**Tasks for this exercise**
1) Rewrite the part of the Expanse episode review that opens with "After the Fleet" and closes with "(Photo by: Syfy)", putting "Fleet Admiral" in place of "Fleet Commander".
2) Pick up the Expanse episode review after its final line and keep writing it.

**Passage shown**
● ● ● ●

A cohesive unit once again, the team rendezvoused with the Col. Fred Johnson (Chad L. Coleman) and the Outer Planets Alliance to plan a takeover of a near-abandoned satellite station where more answers might be lurking.

THE EXPANSE -- "Doors & Corners" Episode 202 -- Pictured: (l-r) Cas Anvar as Alex Kamal, Wes Chatham as Amos Burton -- (Photo by: Rafy/Syfy)

Meanwhile, UN Deputy Undersecretary Avasarala (Shohreh Aghdashloo) survives an assassination attempt, brushes her shoulders off, and jumps into a meeting that could determine the fate of all mankind. No biggie. There are factions around the table to manage: some hungry for war, some hoping for cooler heads. Martian ships are amassing, and one is heading toward Phoebe research station–a place of no importance in particular, which gets blown up because of pre-war assumptions and zero communication. Saber rattling is mistaken for genuine geopolitical interest, offering us a precursor of how simple it is for stupid people to go to war with one another.

She’s the de facto deciding voice for deploying the Earth fleet to ramp up the war and protect waystations against a presumed Martian invasion, before pumping the brakes, and then advocating for a proportional reprisal for Phoebe’s destruction. She’s gloriously nuanced in her decision making, and wondrously fierce when she tells a room full of dudes wringing their hands about info delays, “I know how the fucking thing works, just answer my question.”

After the Fleet Commander steps down, citing ethical issues with the rush to escalation, Avasarala gets his take on Fred Johnson’s heroism and betrayal (learning that Johnson didn’t know the Belters he’d killed had already surrendered), and then decides to use her new spy to send a message to the OPA lead. Which, if you’re keeping score, is a little light treason.

THE EXPANSE -- "Safe" Episode 201 -- Pictured: (l-r) Frankie Adams as Bobbie Draper, Dewshane Williams as Corporal Sa'id -- (Photo by: Syfy)

● ● ● ●

**Information supplied**

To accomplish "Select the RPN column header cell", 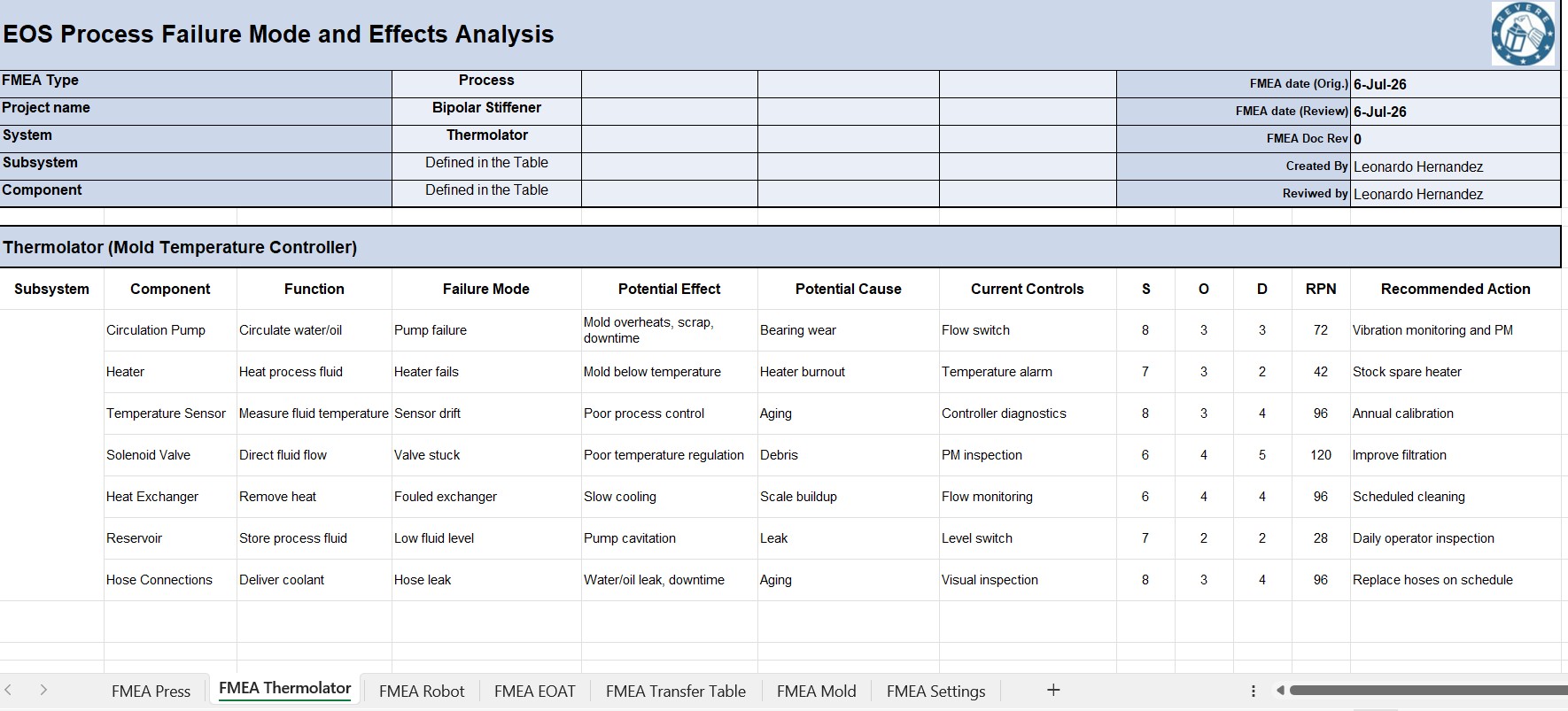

● ● ● ●

**Responses to the exercise**
1)
After the Fleet Admiral steps down, citing ethical issues with the rush to escalation, Avasarala gets his take on Fred Johnson’s heroism and betrayal (learning that Johnson didn’t know the Belters he’d killed had already surrendered), and then decides to use her new spy to send a message to the OPA lead. Which, if you’re keeping score, is a little light treason.

THE EXPANSE -- "Safe" Episode 201 -- Pictured: (l-r) Frankie Adams as Bobbie Draper, Dewshane Williams as Corporal Sa'id -- (Photo by: Syfy)

2)
Then we have Gunny Draper (Frankie Adams), who absolutely wants war. She’s a hammer in search of a nail, pissed off that her Martian military bosses blew up Phoebe instead of letting her team get boots on the ground. She’s a Full Metal Bitch who wants terraforming for Mars yesterday and dominance over Earth in order to get it. We only get a glimpse of her as a blunt object with serious skills, but we’ll undoubtedly see a lot more of her this season.

The big finish of the two-episode arc is the OPA/Team Holden assault on the satellite, showcasing how gorgeous this show can be. It’s impressive and heartening to see the kind of care and money invested in science fiction TV that looks more like 2001 than the original dog-in-weird-sweater-as-alien Star Trek. We get some FUBAR maneuvers to stop a massive gun and, just what every hostile takeover needs, FedEx trucks with soldiers inside.

Miller leads a team unafraid to waste bullets to a room full of pre-cog-looking data slaves, managing to save one before cornering the lead scientist (Daniel Kash) and getting the exact opposite answer they were expecting.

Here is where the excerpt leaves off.